Von Harald Berlinghof
Schwetzingen. Ein unbekannter Sondengänger war am vergangenen Donnerstag im Schwetzinger Hirschackerwald auf der Suche nach Metall im Boden - was verboten ist. Ob er nach römischen Münzen oder antiken Schätzen gesucht hat, ist nicht bekannt. Gefunden hat er jedenfalls einen großen Metallgegenstand. Immerhin verständigte der Mann anonym die Polizei. Die informierte die Feuerwehr und das Ordnungsamt der Stadt Schwetzingen.
Ein Verdacht lag nahe: dass der Mann eine Bombe aus dem Zweiten Weltkrieg entdeckt hatte. Die Ordnungskräfte und der Kampfmittelbeseitigungsdienst aus Stuttgart nahmen sich der Sache an. Erste Grabungen der Experten am Donnerstag bestätigten dann die Vermutung. Es handelte sich um eine Weltkriegsbombe, die da im Boden lag. "Gefahr im Verzug" sei allerdings nicht gegeben gewesen, sagte Ordnungsamtsleiter Pascal Seidel bei einer Pressekonferenz, deshalb konnte man mit der Entschärfung der Bombe noch etwas warten. Bis zum gestrigen Dienstag.
Die Polizei war mit einem Hubschrauber und einer Pferdestaffel im Einsatz, ebenfalls vor Ort: zwei Einsatzzüge aus Heidelberg und Mannheim. Das umliegende Gebiet wurde in einem Radius von 500 Metern abgeriegelt. Die Kleingartenanlage Schwetzingen lag innerhalb der gefährdeten Zone und musste gesperrt werden. Aus Schwetzingen kommend war die L 597 (Friedrichsfelder Straße) zwischen der Tompkins- und der Kilbourne-Kaserne eine Stunde lang dicht. Der Stadtteil Hirschacker lag knapp außerhalb der Sperrzone, und so konnten die Bewohner in ihren Häusern bleiben.
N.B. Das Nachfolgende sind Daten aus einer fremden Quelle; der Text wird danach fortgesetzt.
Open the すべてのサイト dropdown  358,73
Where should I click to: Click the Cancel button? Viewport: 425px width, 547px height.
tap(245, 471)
"Grand Slam" oder "Tallboy" nannten die Soldaten der Alliierten verharmlosend die tonnenschweren dicken Weltkriegsbomben, die auf Deutschland fielen. Ein kleiner "Tallboy" mit immerhin 500 Kilo Gewicht war es, der gestern im Schwetzinger Hirschackerwald vom Kampfmittelbeseitigungsdienst entschärft wurde. Dass der Wald mit seiner unmittelbaren Nähe zur Bahnlinie durchaus im Verdacht steht, dass dort Blindgänger aus dem Zweiten Weltkrieg schlummern, hatten auch die Vorsichtsmaßnahmen des Naturschutzbunds (Nabu) gezeigt. Er hatte vor der Rodung von Kiefern Sondengänger zur Untersuchung losgeschickt.
Mit einer Länge von etwa 1,20 Meter und einem Durchmesser von rund 40 Zentimetern zählt die Bombe zu den größeren, die während des Krieges eingesetzt wurden. So hätte sie bei einer Zündung mit ihren 230 Kilo Sprengstoff einen Krater von acht bis zwölf Metern Durchmesser und drei bis fünf Meter Tiefe geschlagen, sagte Mathias Peterle, stellvertretender Leiter des Kampfmittelbeseitigungsdiensts.
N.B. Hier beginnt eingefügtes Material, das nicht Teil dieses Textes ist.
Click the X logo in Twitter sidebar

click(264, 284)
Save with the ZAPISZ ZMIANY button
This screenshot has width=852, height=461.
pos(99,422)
Fünf Experten waren aus Stuttgart angereist, um die Bombe zu entschärfen. Mit einer 300 Meter langen Zündleitung wurde ein aufgeschraubter Aufsatz, Raketenklemme genannt, gezündet, der den eingeschraubten Zünder der Bombe - die Briten nannten ihn "Pistols" - aus dem Gewinde heraus drehte. "Das gab einen kleinen Knall, aber die Anwohner im benachbarten Stadtteil waren darüber informiert", führte Peterle weiter aus. Danach musste nur noch der sogenannte Detonator heraus gezogen werden.
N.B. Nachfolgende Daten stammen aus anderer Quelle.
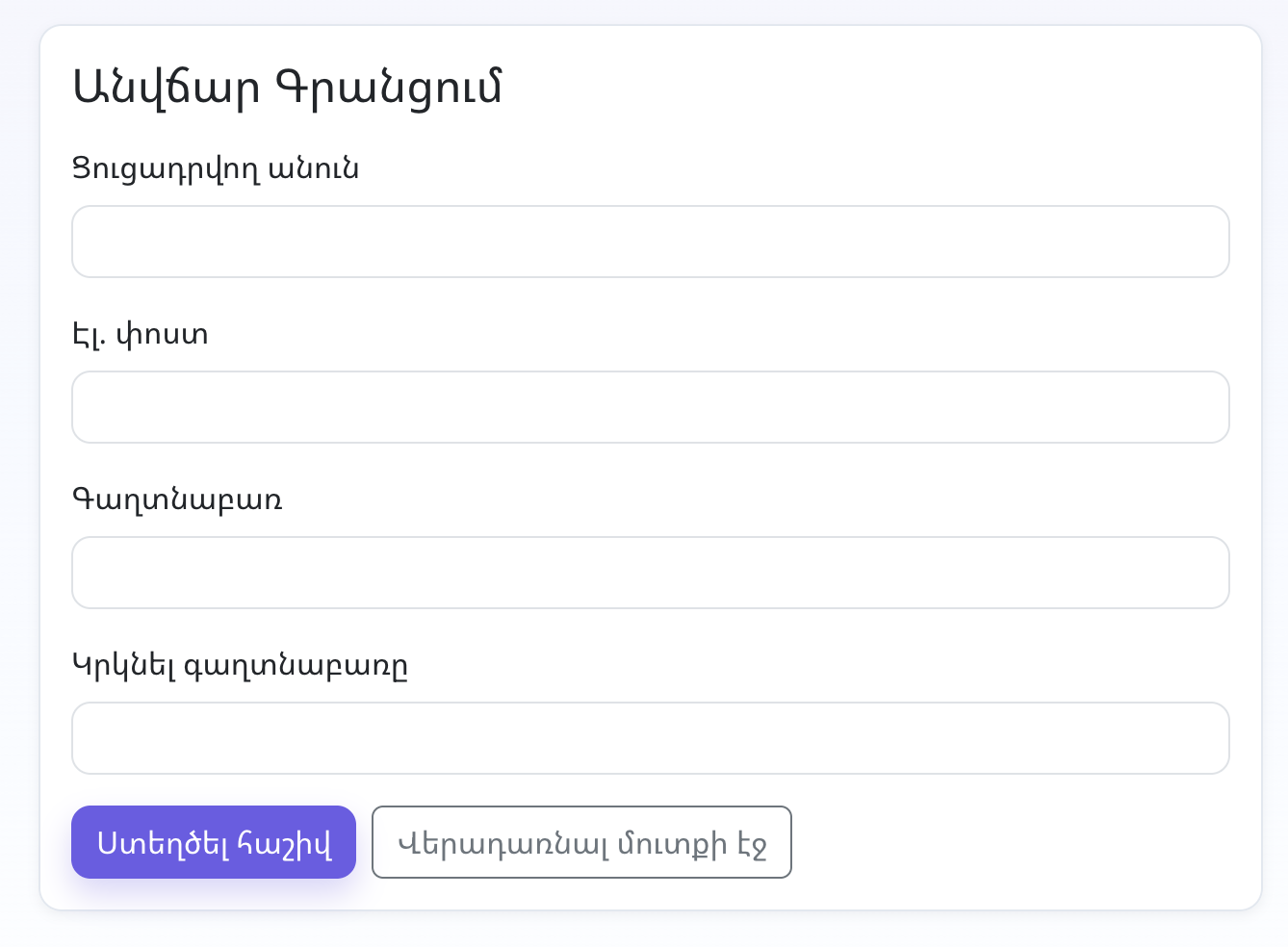Click the Անվճար Գրանցում heading
The width and height of the screenshot is (1288, 947).
288,88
"Das war heikel. Aber der letzte schwere Unfall in Baden-Württemberg liegt bereits 30 Jahre zurück", wusste Peterle. Etwa 20 bis 25 Bomben entschärft der Kampfmittelbeseitigungsdienst pro Jahr in Baden-Württemberg. Der Schwetzinger Blindgänger wurde per Kleinlastwagen nach Stuttgart gebracht. Dort wird er zwischengelagert und schließlich in einer spezialisierten Kampfmittel-Vernichtungsanlage in Niedersachsen entsorgt.